Straight from the horse's mouth, too.
It’s worth remembering, too, that when Reagan’s handpicked successor, George Bush the Elder, was on the ballot in 1992, Romney opted to vote in the Democratic primary, for Paul Tsongas. He also donated that year to three Democrats (Dick Swett, John LaFalce, and Utah Senate candidate Doug Anderson).
So I’m having a very tough time accepting Mitt Romney as a committed Reaganite. So, apparently, are others...
McCain senior adviser Mark Salter shot back: "Welcome to Mitt Romney's bizarro world, in which everyone is guilty of his sins. He didn't support Ronald Reagan. He didn't support President Bush's tax cuts. ... New Hampshire is onto you, Mitt."
Seriously, though, practically every candidate, particularly those with presidential aspirations, will adapt his or her campaign rhetoric to some degree in order to better appeal to the electorate; almost everyone will show some willingness to move on some key issues in order to maximize their electoral viability. That’s standard operating procedure. We know that.
But I do not think I have ever seen a candidate who has moved so far, so quickly, so shamelessly and so cynically across the political spectrum as Mitt Romney. I say "cynically" because that's what it is; it should be painfully obvious to anyone with clear political vision that Romney's political conversion was borne out of nothing so much as pure calculation. He thought he could win as a conservative, so he became one. If he thought he could win as a pirate, he would have become a pirate.
I suspect that conservatives know, in their heart of hearts, that Romney is not one of them. It is why Romney, despite all his advantages, has still not been able to break out of the Republican field, and why Romney is still in grave danger of losing the nomination to McCain or Huckabee.
Yet a good portion of the Republican electorate, it seems, is perfectly willing to forget all about Mitt Romney 1.0 and Mitt Romney 2.0, paying attention solely to the handsome guy in front of them who says all the right things. They’ll buy the new Romney. They’ll buy his bullshit about his conservative come-to-Reagan moment of revelation, because they really do hate all their other options that much.
It’s striking to see; their conservative purity has painted them into a corner where nobody is acceptable, everybody’s compromised for some reason, so the only option left is to take a telegenic guy, ignore practically everything he has done or said in public life, and delude themselves into thinking he is one of them.

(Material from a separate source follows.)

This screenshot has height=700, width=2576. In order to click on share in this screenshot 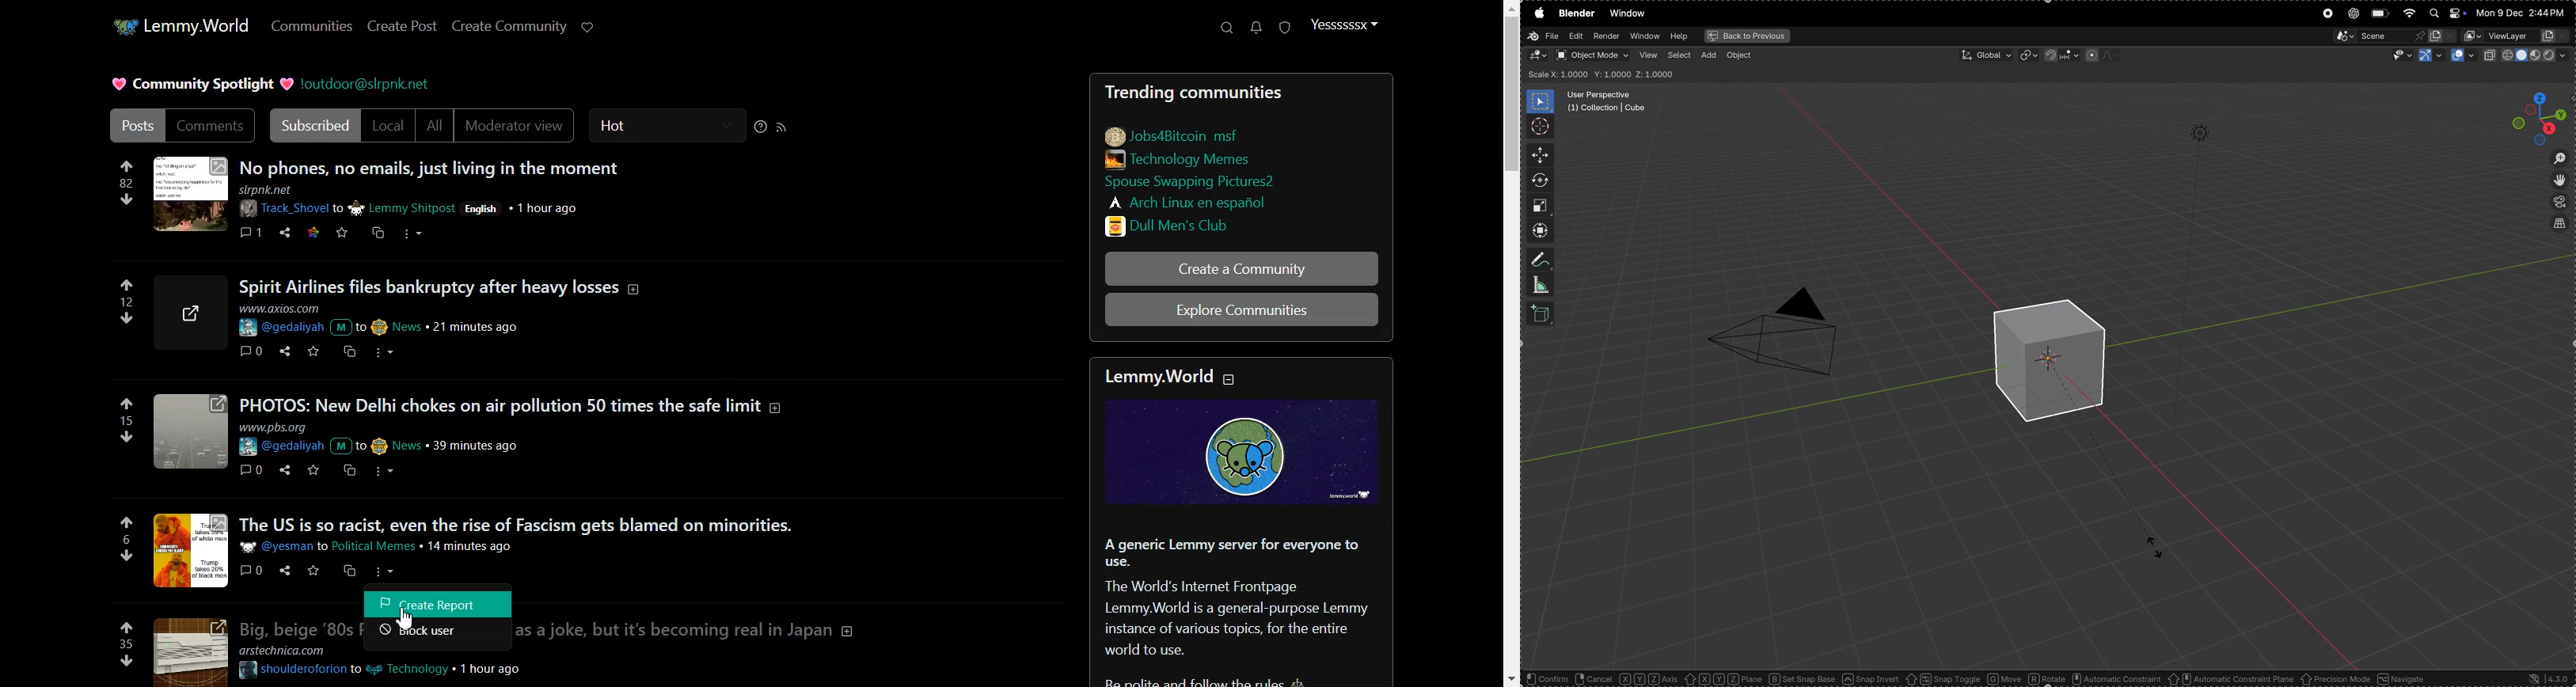, I will do `click(282, 571)`.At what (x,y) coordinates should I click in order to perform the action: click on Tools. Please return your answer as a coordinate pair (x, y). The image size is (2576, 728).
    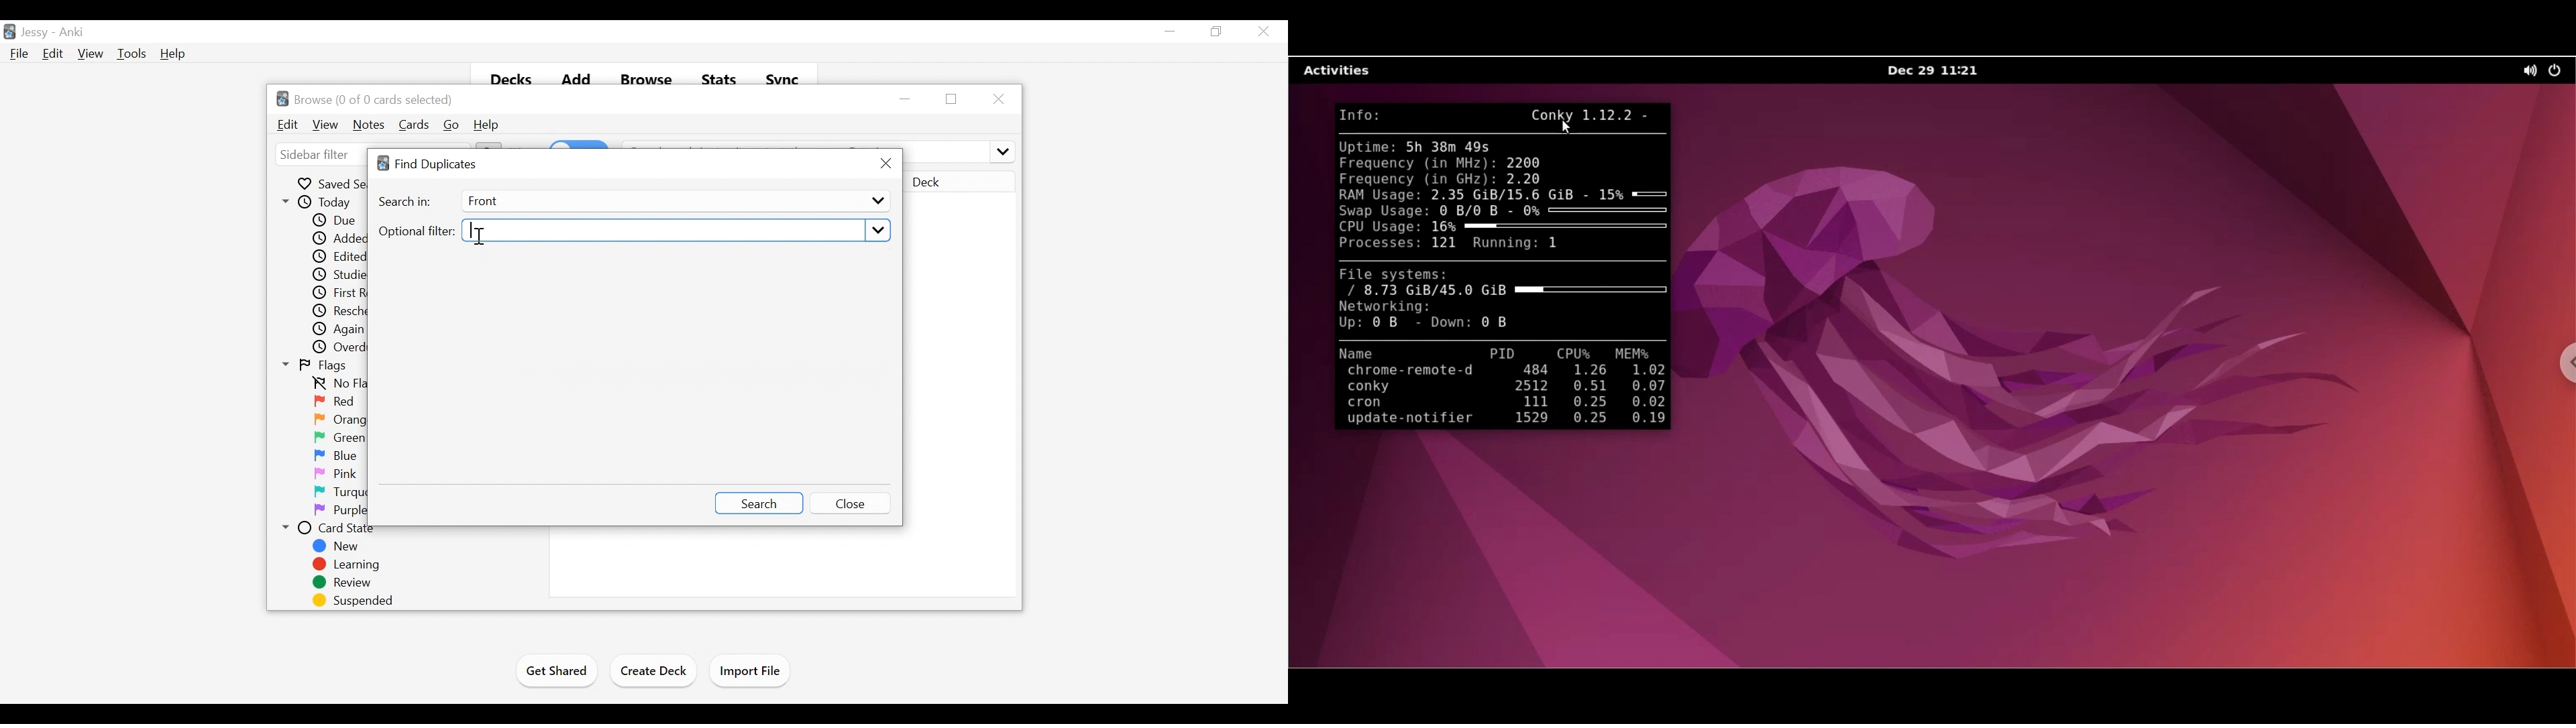
    Looking at the image, I should click on (131, 54).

This is not surprising; given that the Republican party has based its political coalition on fear and deception, it was perhaps inevitable that there would come a time when they were forced to deceive themselves into embracing a thoroughly compromised and undesirable candidate (based on their own frenzied fear of Hillary Clinton and Barack Obama).
Perhaps Huckabee or McCain will win the nomination (they are teaming up to get rid of Romney), and the Republicans’ willful ignorance and self-delusion will not be so starkly obvious.
But if Mitt Romney does wind up as the GOP candidate, it will be an immensely revealing election for those who had the gall to deride John Kerry as a flip-flopper.